Brief = Please reproduce the lines of the records below from the one holding "The height and width of the screenshot is (506, 980)." through the one holding "Select Руководитель направления", inclusive, skipping all pictures.

Exercise data =
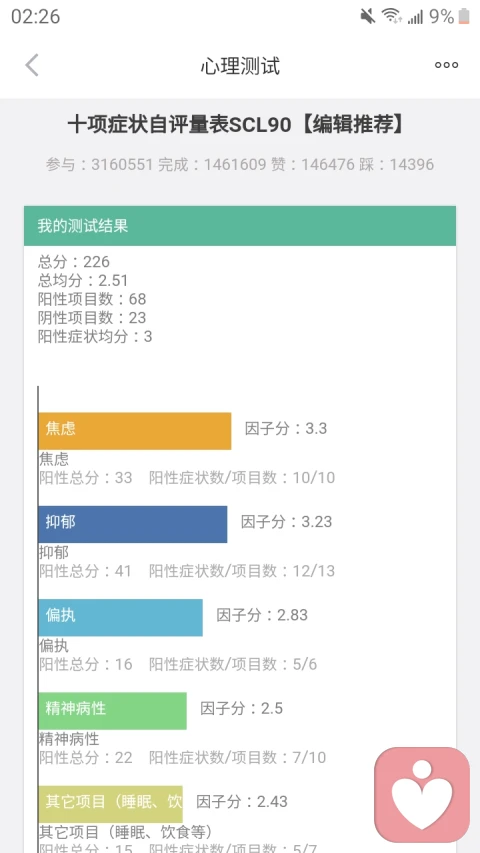Tap the battery indicator icon
The height and width of the screenshot is (853, 480).
(x=464, y=16)
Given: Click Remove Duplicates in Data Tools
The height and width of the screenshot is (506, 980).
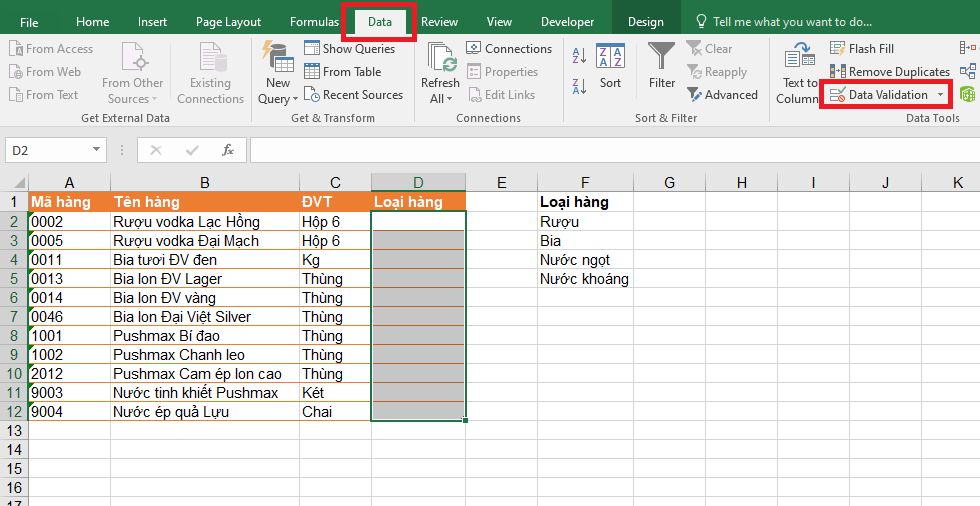Looking at the screenshot, I should point(889,71).
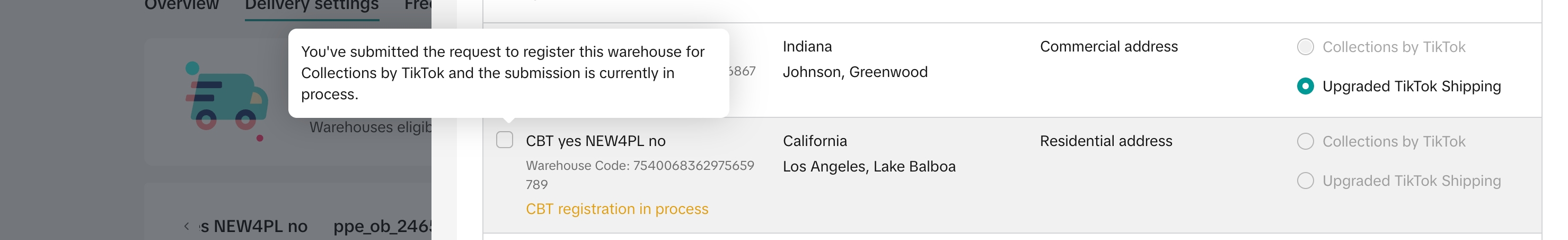The height and width of the screenshot is (240, 1568).
Task: Select Upgraded TikTok Shipping for Indiana warehouse
Action: (x=1305, y=87)
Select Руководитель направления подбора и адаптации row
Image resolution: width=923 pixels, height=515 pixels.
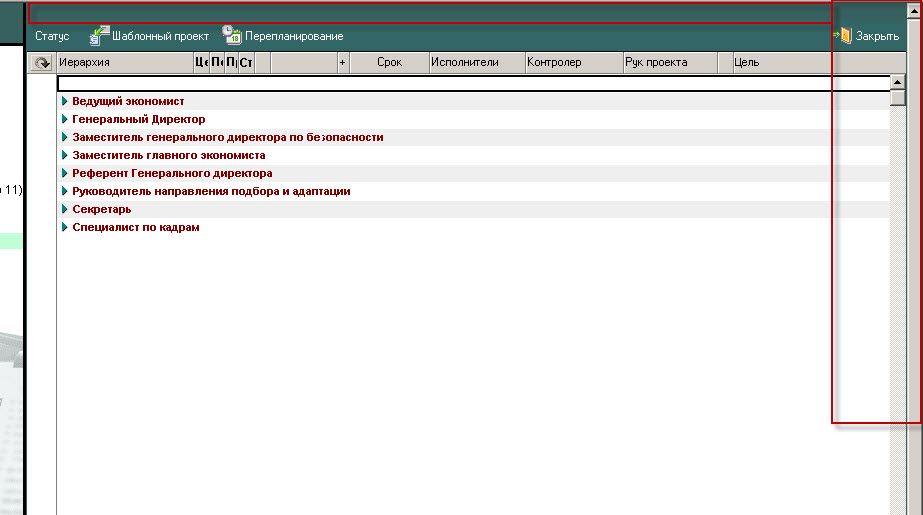211,192
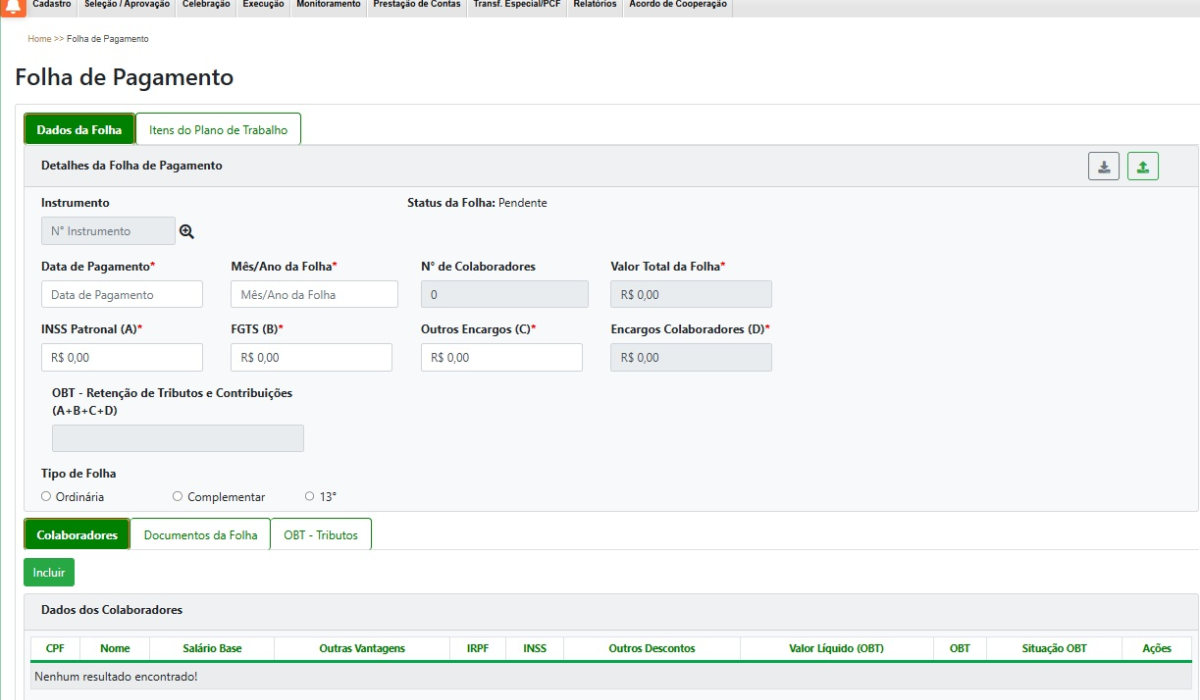
Task: Switch to Itens do Plano de Trabalho tab
Action: coord(218,130)
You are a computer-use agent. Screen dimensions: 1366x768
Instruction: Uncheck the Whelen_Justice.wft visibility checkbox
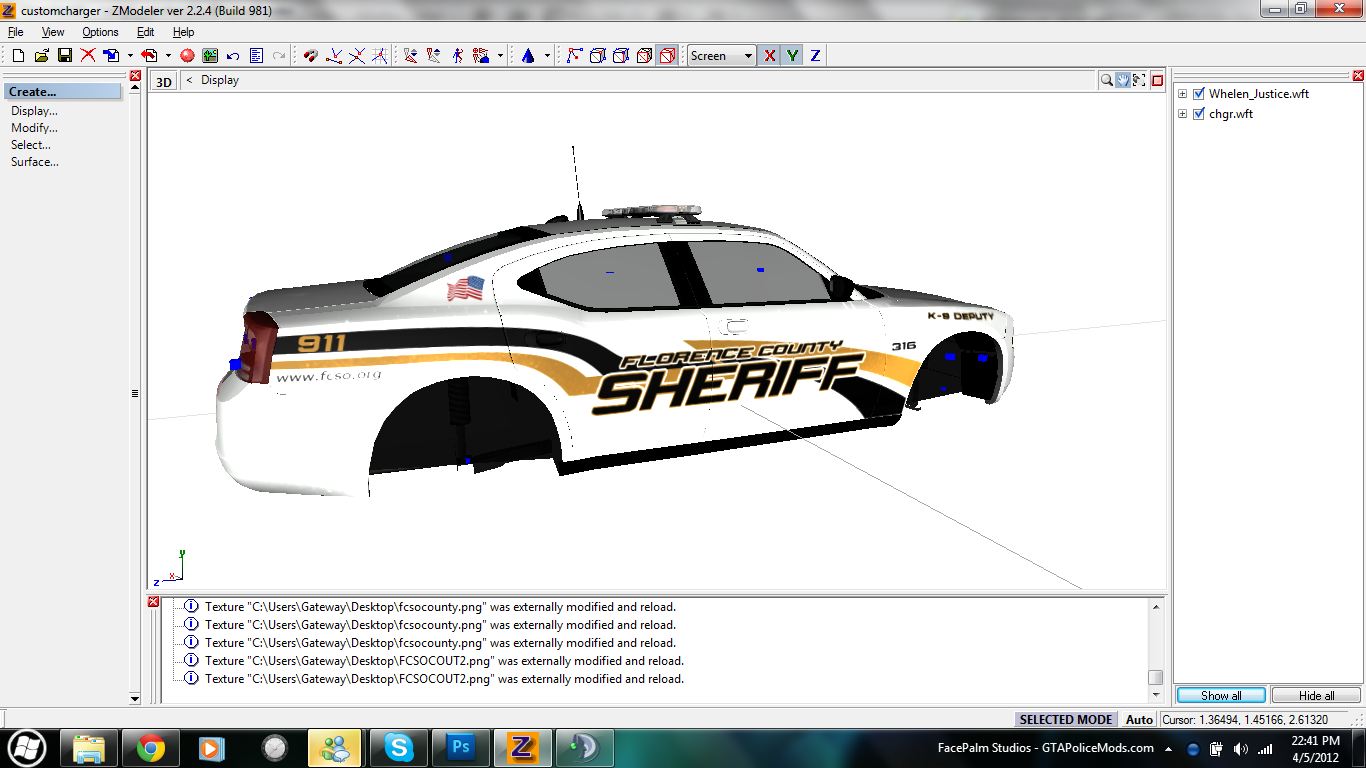pos(1199,94)
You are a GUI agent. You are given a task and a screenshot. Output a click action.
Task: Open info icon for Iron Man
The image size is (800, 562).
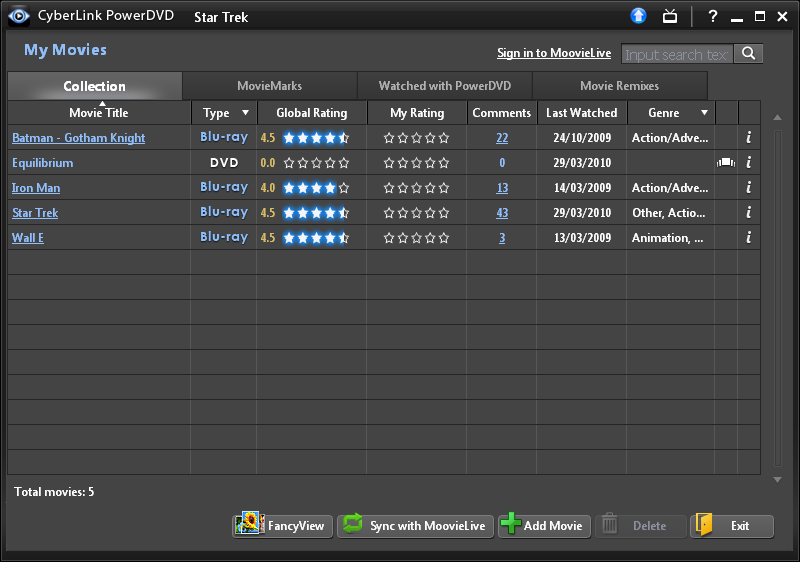tap(748, 188)
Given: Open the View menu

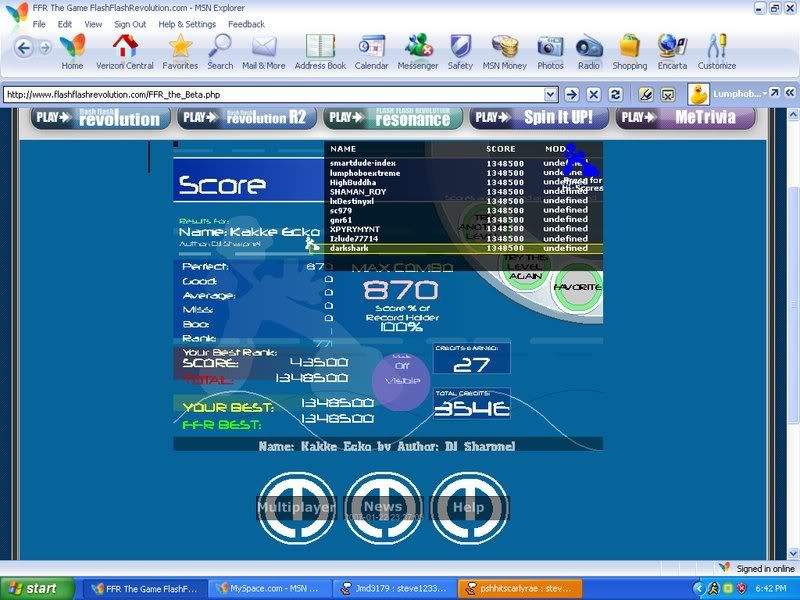Looking at the screenshot, I should coord(93,24).
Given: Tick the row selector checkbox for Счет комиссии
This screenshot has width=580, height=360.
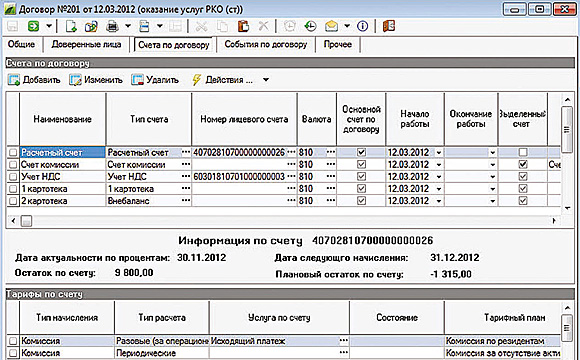Looking at the screenshot, I should (x=13, y=164).
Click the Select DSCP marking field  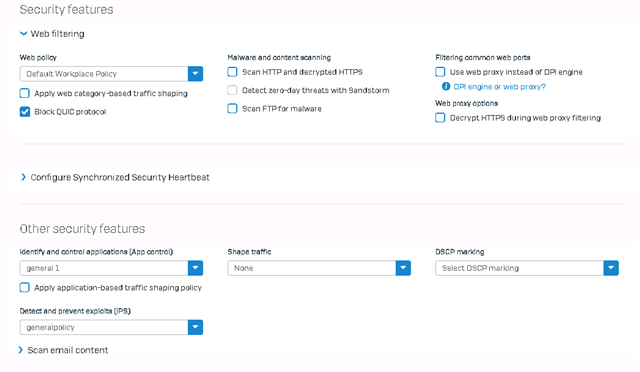(x=519, y=268)
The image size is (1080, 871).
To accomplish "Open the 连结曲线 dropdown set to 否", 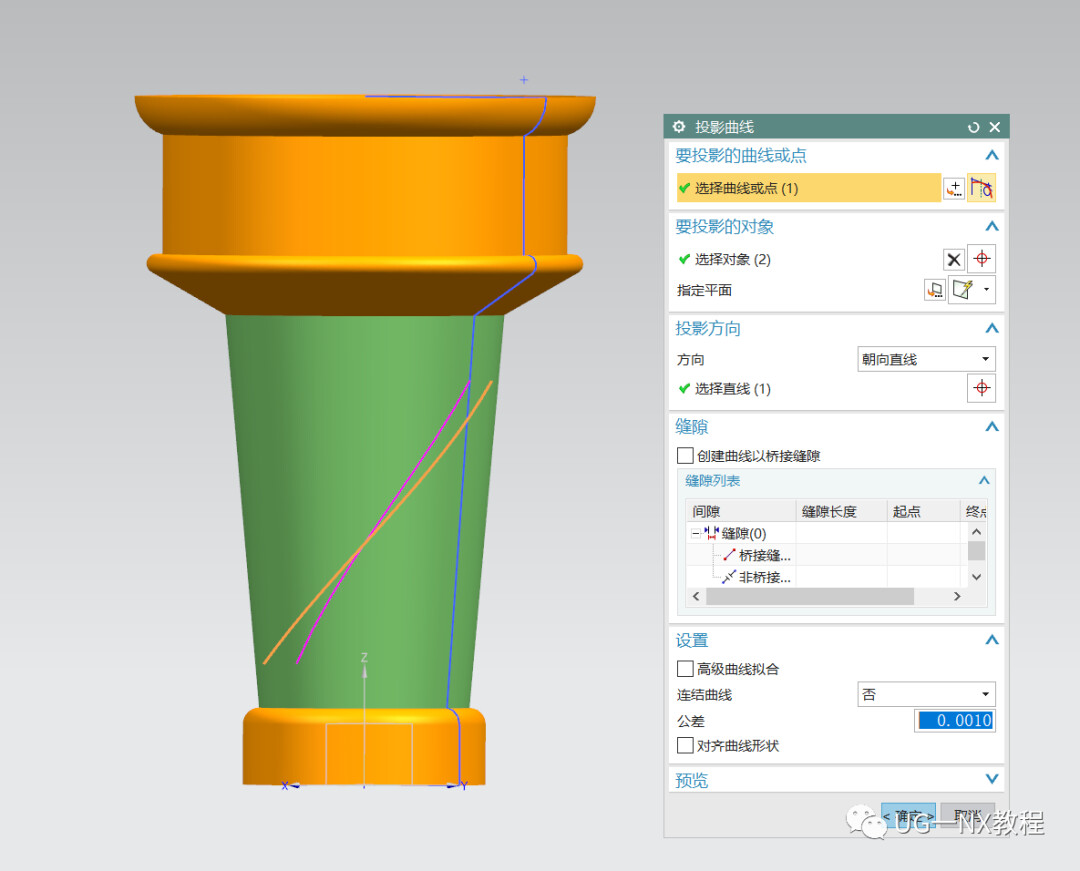I will 926,694.
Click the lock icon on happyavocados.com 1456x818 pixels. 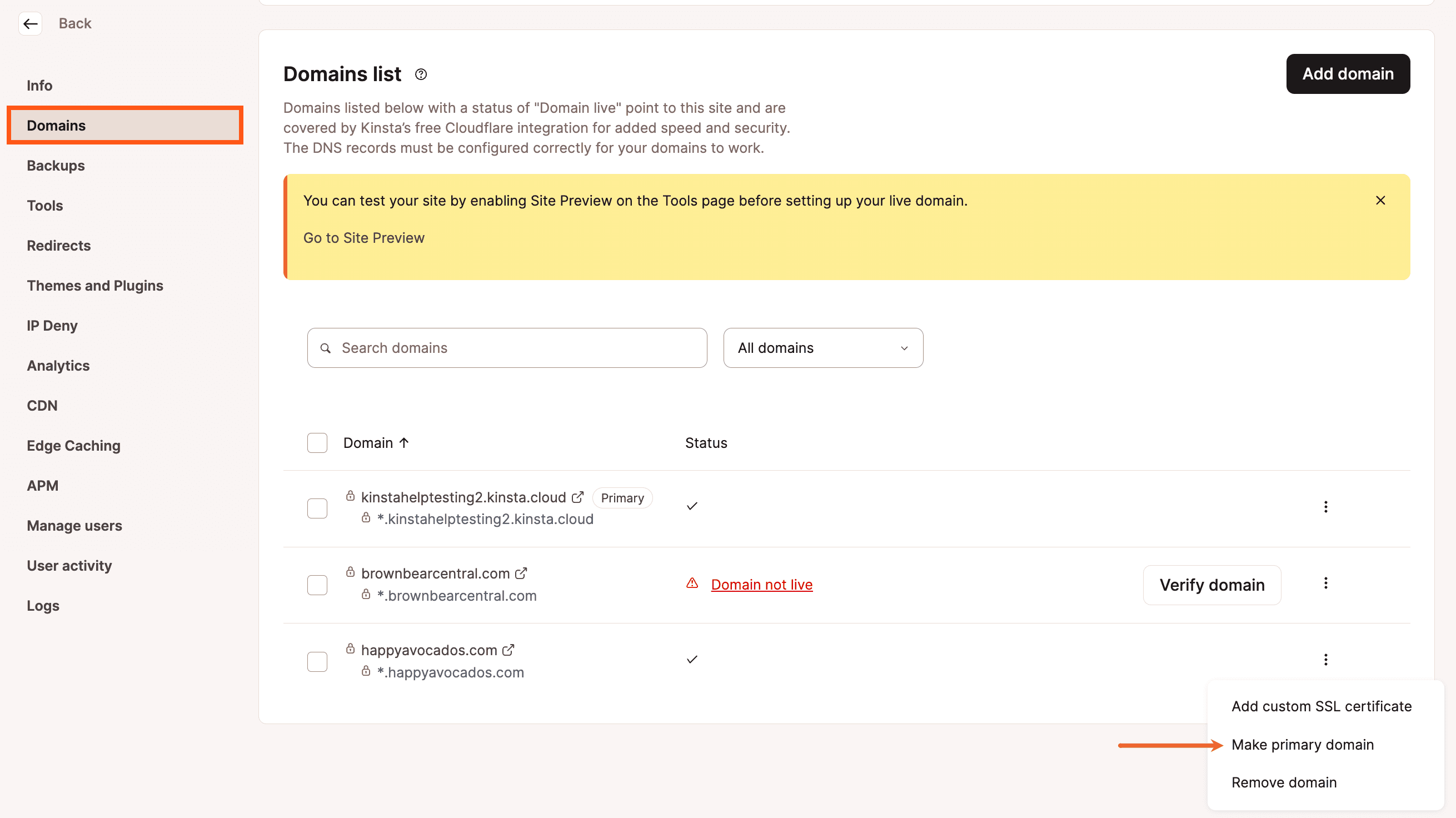349,649
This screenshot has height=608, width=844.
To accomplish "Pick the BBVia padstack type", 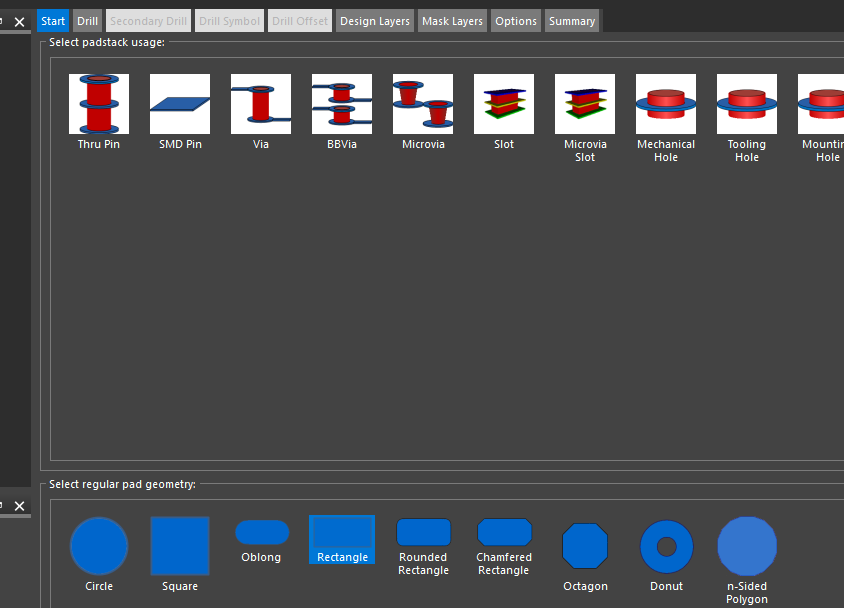I will coord(342,104).
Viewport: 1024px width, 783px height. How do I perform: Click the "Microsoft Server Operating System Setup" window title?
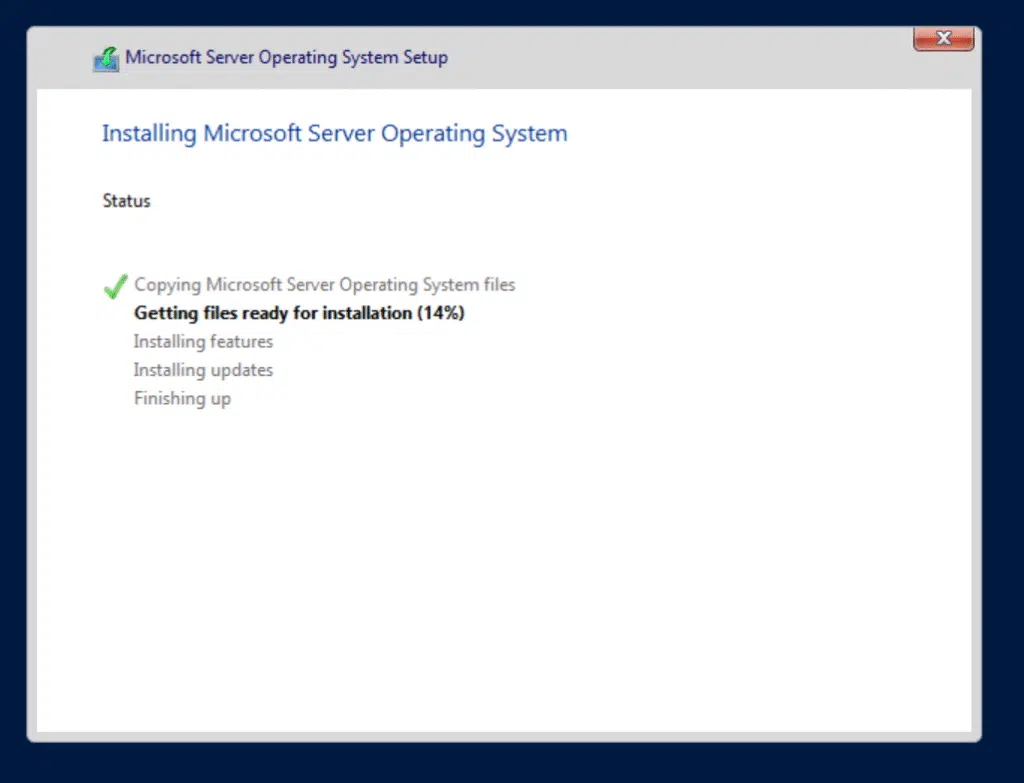pos(286,58)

The answer =
The height and width of the screenshot is (506, 980).
Looking at the screenshot, I should point(889,71).
The height and width of the screenshot is (240, 1568).
Task: Select Upgraded TikTok Shipping for Indiana warehouse
Action: (x=1305, y=87)
Select Руководитель направления подбора и адаптации row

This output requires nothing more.